Ingredients
The following ingredients have 4 Servings
- 500g beef mince
- 3/4 cup (225g) massaman curry paste
- 3/4 cup (45g) fresh breadcrumbs
- 1 egg, lightly beaten
- 1/2 bunch coriander, roots, stems and leaves, chopped
- 2 garlic cloves, crushed
- 2 tbs vegetable oil
- 2 x 400ml cans coconut cream
- 600g root vegetables, cut into 3cm pieces (we used onion, carrot and sweet potato)
- 1/2 cup (75g) roasted nuts (we used cashews and peanuts)
- 1 cinnamon quill
- 2 star anise
- 4 kaffir lime leaves (optional)
- 1 tbs palm or brown sugar
- 250g green vegetables, chopped (we used sugar snap peas and beans)
- 2 tbs fish sauce
- Juice of 1 lime
- Roti & steamed rice, to serve
Instruction
- Combine mince, 2 tbs curry paste, breadcrumbs, egg, coriander and garlic in a bowl and season. With slightly wet hands, roll heaped tablespoons of the mince mixture into balls and chill for 20 minutes to firm.
- Heat oil in a large saucepan over high heat. Cook meatballs, in batches, for 4 minutes or until browned all over. Remove and set aside.

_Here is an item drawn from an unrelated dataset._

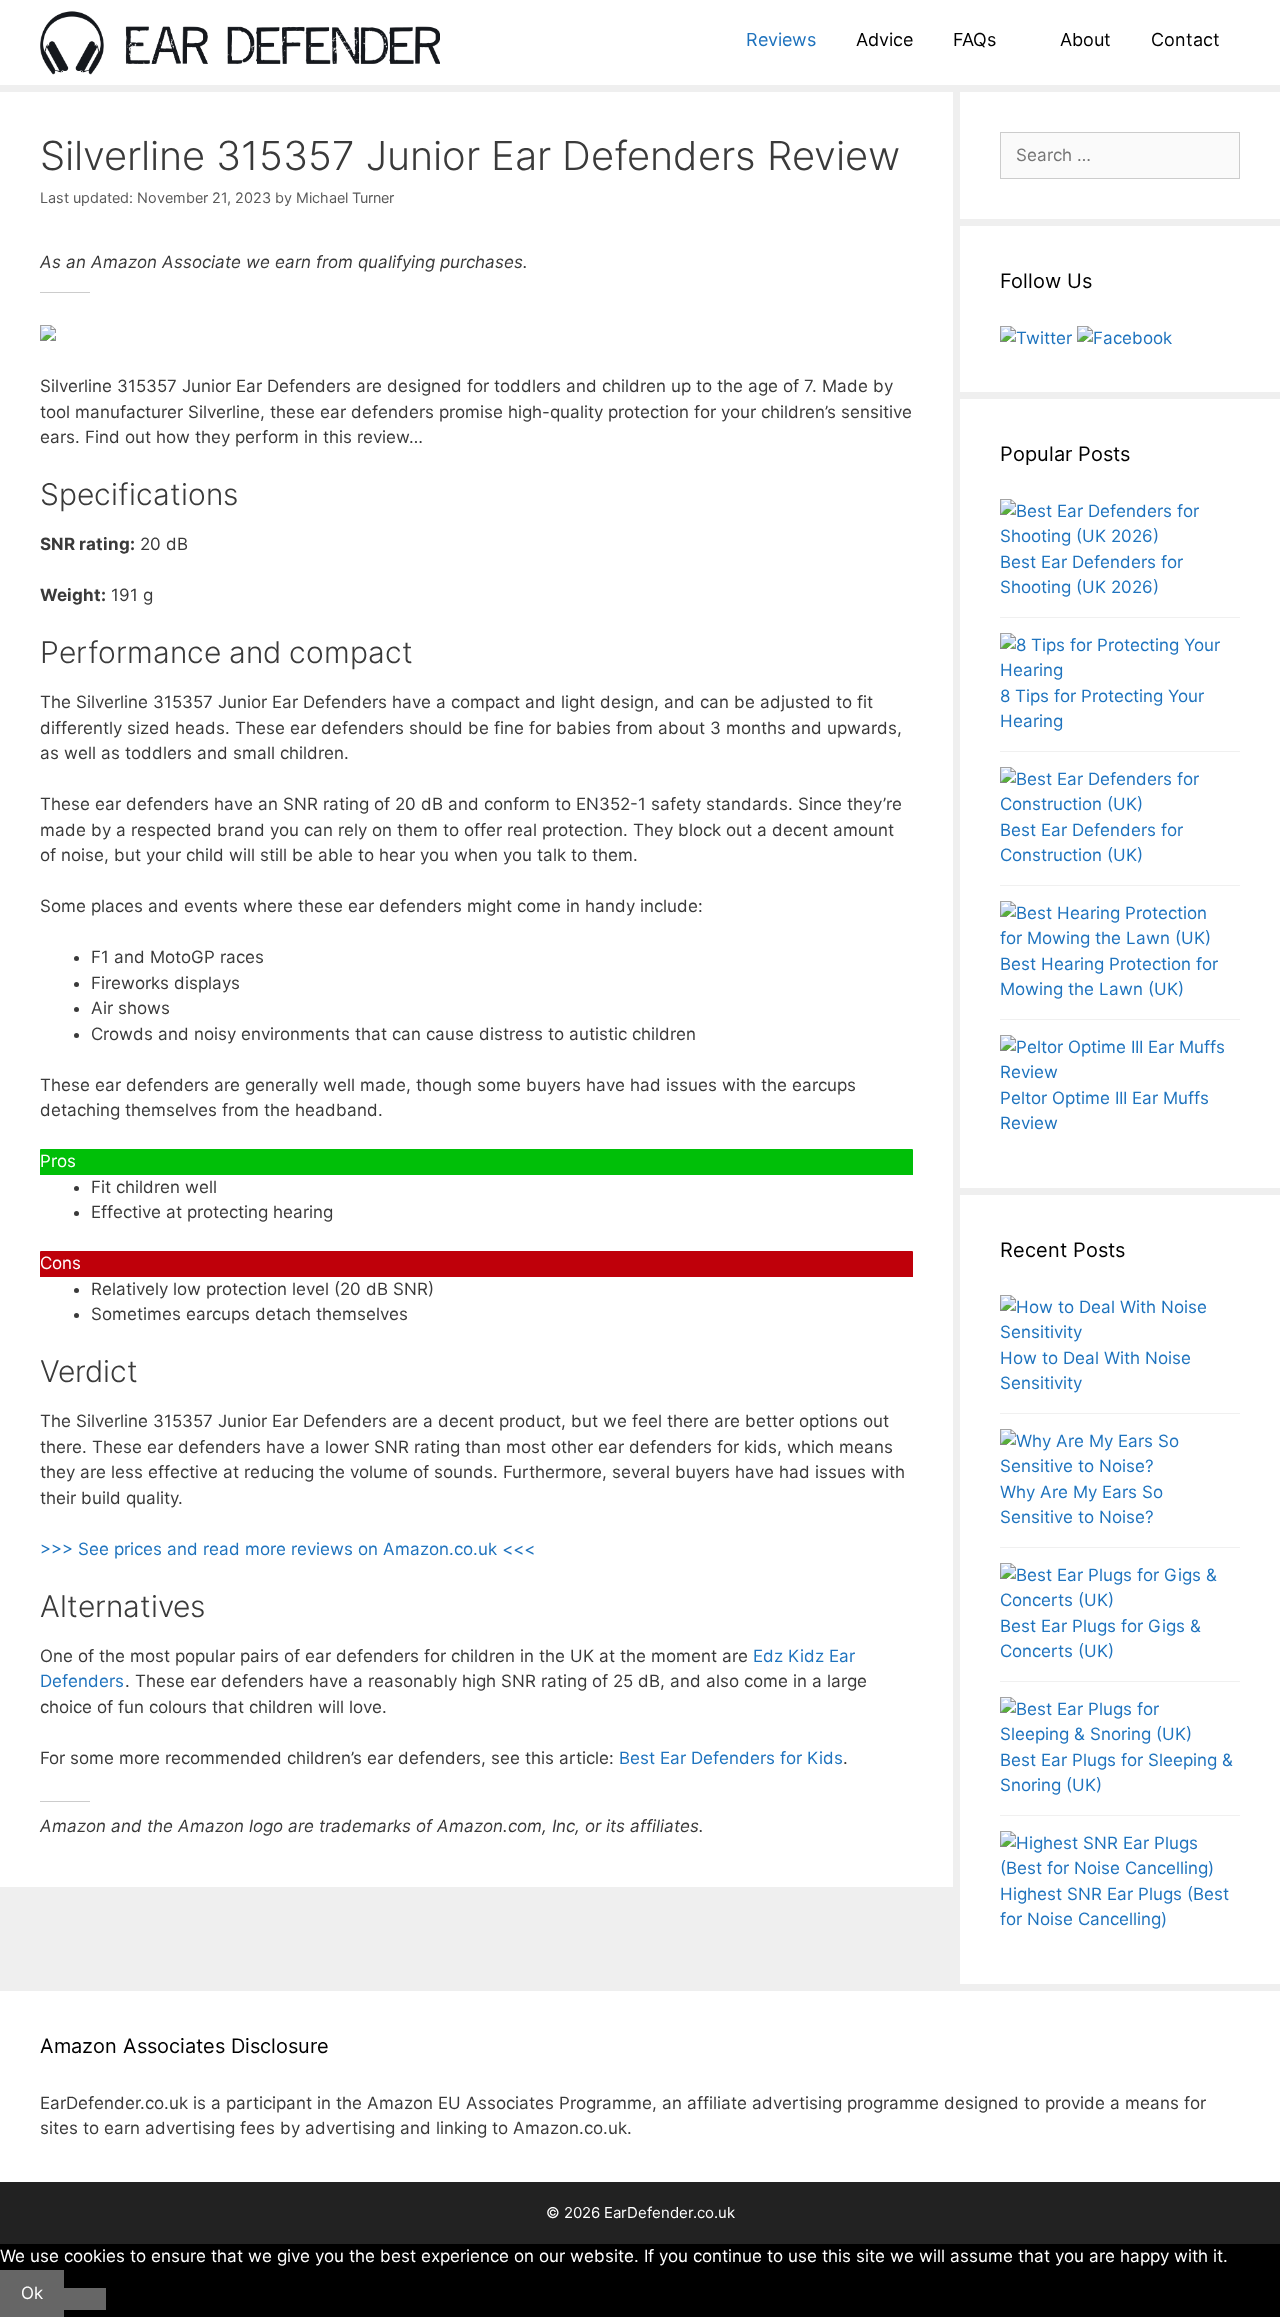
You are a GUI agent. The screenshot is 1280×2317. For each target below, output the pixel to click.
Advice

- Heat 2 tbs coconut cream in the same saucepan over medium heat. Add remaining 185g curry paste and fry for 2 minutes or until fragrant. Add the root vegetables and fry until well coated. Pour in the remaining coconut cream, then fill 1 can with water and add to the pan. Add half the nuts, cinnamon, star anise, lime leaves (if using) and sugar. Bring to a simmer, cover with a lid, and cook, stirring occasionally, over medium-low heat for 15 minutes or until root vegetables are just tender.
- Remove lid, add meatballs and green vegetables, and return to the boil. Cook for 4 minutes, remove from the heat and stir through fish sauce and lime juice. Scatter curry with remaining nuts. Serve with roti and steamed rice alongside.